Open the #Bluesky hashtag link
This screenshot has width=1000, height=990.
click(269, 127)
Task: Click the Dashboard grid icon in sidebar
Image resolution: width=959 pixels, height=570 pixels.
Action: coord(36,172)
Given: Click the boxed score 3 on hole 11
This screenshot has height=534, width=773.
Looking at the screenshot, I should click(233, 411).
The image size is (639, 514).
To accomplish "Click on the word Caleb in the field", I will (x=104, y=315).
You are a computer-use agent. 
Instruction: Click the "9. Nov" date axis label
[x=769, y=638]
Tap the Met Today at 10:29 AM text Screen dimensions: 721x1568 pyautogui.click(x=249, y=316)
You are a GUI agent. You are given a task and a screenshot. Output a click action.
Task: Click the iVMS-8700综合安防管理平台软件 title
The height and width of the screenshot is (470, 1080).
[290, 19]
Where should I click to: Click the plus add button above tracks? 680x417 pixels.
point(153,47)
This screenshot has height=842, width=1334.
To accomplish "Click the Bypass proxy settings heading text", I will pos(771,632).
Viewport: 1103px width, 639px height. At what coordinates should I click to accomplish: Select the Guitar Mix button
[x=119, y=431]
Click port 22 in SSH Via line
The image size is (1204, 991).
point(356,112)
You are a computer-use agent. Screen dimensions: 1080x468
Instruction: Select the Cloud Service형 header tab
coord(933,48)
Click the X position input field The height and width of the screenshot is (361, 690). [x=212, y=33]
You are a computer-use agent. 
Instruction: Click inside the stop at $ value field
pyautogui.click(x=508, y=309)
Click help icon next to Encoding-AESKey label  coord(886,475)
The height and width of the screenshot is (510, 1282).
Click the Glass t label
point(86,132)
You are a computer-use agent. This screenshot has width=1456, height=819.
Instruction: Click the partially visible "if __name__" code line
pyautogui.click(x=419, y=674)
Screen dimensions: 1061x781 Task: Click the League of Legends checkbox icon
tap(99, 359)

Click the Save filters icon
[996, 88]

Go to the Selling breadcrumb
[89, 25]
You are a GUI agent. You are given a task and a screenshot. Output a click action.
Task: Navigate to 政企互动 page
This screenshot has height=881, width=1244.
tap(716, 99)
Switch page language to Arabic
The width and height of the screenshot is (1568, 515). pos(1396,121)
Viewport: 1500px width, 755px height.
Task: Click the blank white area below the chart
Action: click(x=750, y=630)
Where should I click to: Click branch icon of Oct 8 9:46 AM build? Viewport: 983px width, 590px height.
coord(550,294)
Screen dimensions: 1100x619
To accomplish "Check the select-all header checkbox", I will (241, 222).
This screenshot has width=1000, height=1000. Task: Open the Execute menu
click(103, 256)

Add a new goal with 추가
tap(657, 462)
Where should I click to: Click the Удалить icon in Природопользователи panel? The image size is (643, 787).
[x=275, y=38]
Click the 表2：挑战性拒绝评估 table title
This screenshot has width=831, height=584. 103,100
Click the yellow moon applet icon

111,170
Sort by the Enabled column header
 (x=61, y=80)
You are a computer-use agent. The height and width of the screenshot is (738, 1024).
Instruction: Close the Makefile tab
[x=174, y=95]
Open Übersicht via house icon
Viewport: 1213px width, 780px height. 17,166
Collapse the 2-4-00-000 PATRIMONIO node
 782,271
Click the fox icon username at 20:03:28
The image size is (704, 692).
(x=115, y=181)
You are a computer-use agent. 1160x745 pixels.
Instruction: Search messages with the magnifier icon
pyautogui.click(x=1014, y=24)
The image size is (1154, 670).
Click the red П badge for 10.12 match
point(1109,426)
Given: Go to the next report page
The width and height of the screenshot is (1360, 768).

Task to carry out ▸
Scan the listing for "computer" and copy out each line that has it.

Solution to the exercise ▸
You are a computer-use agent. 
You are a computer-use agent. Screen dimensions: 1080x468
You are a computer-use agent. 
You are a computer-use agent. This screenshot has width=1456, height=819.
You are a computer-use agent. The height and width of the screenshot is (738, 1024).
You are a computer-use agent. 1160x745 pixels.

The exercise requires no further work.